> PAGE EXTRACT
--- START ---
[Python-ideas] Visually confusable unicode characters in identifiers

Steven D'Aprano steve at pearwood.info
Tue Oct 2 03:32:06 CEST 2012

On 02/10/12 05:29, Massimo DiPierro wrote:

> it does make sense. The only point I tried to make is that,
> because something is allowed, it does mean it should be
> encouraged. I am sure there are instructors who want to teach
>to code using Japanese of Chinese variable names. Python gives
> them a way to do so. Yet, if they do so, they would be
>isolating their students and their code from the rest of the

People very often over-estimate the cost of that isolation, and
over-value access to the rest of the world.

The average open source piece of software has one, maybe two,
contributors. What do they care if millions of English-speaking
programmers can't contribute when they weren't going to contribute
regardless of the language? Perhaps the convenience of being able
to read your own code in your own native language outweighs the
loss of being able to attract contributors that you can't even
talk to.

And for proprietary software, again it is irrelevant. If a Chinese
company writes Chinese software for Chinese users with Chinese
developers, why would they want to write it in English? Perhaps
they have little choice due to the overwhelming trend towards English
in programming languages, but there's no positive benefit to using
a non-native language.
--- END ---
> ACTIVITY A
Copy the mailing list post from "The average open" to "a non-native language.", changing "Chinese" to "Korean" throughout.
> ACTIVITY B
According to the mailing list post, how many contributors does the average open source piece of software have?

(Dataset records)
--- START ---
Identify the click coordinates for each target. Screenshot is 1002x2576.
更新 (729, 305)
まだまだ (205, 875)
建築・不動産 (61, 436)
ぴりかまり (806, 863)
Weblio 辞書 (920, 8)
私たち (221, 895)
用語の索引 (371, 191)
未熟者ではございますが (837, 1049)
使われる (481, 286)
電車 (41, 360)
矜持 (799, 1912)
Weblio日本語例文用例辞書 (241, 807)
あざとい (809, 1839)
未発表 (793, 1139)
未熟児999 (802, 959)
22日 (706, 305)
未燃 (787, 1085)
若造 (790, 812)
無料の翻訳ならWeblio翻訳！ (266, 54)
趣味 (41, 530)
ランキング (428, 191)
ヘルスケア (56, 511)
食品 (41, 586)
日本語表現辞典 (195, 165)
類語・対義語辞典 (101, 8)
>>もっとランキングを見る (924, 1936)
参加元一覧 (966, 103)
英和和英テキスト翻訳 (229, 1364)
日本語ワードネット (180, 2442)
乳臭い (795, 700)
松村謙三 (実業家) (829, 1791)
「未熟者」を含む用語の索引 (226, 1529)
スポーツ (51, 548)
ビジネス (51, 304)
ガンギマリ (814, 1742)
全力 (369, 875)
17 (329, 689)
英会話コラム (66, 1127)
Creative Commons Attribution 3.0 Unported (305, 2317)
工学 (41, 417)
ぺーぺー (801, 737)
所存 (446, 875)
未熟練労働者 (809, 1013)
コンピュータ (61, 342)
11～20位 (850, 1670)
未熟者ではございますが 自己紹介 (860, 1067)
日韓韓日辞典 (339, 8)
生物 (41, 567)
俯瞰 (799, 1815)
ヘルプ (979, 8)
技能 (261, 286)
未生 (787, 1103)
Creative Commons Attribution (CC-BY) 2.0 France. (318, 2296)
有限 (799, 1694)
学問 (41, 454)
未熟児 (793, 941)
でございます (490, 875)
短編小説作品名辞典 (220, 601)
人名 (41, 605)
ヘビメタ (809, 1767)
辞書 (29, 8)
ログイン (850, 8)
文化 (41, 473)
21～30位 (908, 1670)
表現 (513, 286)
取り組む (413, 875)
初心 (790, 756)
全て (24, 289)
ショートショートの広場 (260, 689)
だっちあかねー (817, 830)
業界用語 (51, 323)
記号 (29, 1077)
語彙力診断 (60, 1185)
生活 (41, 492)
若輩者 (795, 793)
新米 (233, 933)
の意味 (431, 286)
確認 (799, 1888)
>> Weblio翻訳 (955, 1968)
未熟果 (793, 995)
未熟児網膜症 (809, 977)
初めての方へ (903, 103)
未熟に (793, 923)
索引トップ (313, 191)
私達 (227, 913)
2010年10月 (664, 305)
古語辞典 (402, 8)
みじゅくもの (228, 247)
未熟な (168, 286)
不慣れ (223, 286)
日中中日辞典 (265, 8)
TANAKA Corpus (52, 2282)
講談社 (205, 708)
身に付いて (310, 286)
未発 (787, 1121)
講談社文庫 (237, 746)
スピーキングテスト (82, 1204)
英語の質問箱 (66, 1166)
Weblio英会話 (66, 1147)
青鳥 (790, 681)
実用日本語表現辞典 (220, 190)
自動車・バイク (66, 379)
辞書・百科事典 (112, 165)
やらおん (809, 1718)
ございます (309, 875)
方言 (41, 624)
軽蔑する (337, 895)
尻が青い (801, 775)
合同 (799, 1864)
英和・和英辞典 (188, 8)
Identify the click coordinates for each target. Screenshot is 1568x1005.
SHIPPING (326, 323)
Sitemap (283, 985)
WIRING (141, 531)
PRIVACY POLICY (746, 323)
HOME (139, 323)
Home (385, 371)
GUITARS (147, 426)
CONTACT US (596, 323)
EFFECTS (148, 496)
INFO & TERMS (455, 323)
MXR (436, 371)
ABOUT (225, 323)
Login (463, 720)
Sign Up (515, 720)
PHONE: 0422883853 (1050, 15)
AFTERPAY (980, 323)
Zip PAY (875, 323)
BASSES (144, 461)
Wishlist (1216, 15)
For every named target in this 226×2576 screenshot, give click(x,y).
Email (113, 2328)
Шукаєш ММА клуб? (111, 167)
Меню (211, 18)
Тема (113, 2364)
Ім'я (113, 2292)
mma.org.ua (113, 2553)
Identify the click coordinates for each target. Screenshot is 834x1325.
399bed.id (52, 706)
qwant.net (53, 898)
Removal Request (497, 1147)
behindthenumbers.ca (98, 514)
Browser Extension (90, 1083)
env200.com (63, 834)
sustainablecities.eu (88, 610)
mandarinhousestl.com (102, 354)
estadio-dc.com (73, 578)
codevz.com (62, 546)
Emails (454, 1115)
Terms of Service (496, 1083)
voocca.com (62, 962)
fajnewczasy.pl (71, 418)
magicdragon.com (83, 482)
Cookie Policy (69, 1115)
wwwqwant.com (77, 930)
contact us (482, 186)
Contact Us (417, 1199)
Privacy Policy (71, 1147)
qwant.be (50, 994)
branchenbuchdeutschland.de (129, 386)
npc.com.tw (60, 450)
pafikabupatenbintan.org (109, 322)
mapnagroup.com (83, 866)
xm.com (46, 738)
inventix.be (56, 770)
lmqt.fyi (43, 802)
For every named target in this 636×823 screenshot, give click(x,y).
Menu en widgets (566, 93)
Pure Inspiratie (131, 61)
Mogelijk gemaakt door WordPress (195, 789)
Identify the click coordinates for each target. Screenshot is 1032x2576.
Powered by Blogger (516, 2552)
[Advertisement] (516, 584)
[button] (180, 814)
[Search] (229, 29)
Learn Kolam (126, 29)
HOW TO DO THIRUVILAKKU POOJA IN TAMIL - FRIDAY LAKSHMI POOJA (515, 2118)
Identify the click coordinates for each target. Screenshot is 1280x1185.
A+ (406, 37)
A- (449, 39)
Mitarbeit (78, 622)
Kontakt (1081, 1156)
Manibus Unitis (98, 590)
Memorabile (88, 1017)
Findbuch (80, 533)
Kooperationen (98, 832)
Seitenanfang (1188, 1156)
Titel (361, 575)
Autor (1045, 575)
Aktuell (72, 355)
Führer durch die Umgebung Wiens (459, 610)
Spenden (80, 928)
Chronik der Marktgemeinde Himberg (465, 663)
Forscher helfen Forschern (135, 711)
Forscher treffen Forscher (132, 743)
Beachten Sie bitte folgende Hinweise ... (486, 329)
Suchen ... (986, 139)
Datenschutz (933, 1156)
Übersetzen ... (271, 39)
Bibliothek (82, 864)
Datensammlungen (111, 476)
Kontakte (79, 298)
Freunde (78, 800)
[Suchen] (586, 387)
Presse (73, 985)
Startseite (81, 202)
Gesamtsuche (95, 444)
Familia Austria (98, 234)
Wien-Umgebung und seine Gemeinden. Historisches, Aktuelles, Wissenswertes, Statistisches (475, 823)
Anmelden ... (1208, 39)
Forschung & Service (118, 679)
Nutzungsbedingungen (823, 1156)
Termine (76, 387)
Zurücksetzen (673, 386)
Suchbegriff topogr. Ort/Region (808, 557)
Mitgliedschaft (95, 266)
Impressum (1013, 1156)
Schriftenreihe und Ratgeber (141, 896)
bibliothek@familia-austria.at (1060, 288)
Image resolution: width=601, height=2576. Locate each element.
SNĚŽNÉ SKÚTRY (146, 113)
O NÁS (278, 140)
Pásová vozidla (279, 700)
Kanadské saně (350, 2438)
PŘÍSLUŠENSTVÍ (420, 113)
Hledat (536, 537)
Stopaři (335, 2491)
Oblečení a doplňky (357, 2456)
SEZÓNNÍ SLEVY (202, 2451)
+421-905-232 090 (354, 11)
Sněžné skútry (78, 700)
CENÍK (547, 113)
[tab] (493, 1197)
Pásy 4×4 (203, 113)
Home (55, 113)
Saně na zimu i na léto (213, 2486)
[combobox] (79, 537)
--- END ---
> WRITTEN SOLUTION A
The average open source piece of software has one, maybe two,
contributors. What do they care if millions of English-speaking
programmers can't contribute when they weren't going to contribute
regardless of the language? Perhaps the convenience of being able
to read your own code in your own native language outweighs the
loss of being able to attract contributors that you can't even
talk to.

And for proprietary software, again it is irrelevant. If a Korean
company writes Korean software for Korean users with Korean
developers, why would they want to write it in English? Perhaps
they have little choice due to the overwhelming trend towards English
in programming languages, but there's no positive benefit to using
a non-native language.

> WRITTEN SOLUTION B
One, maybe two.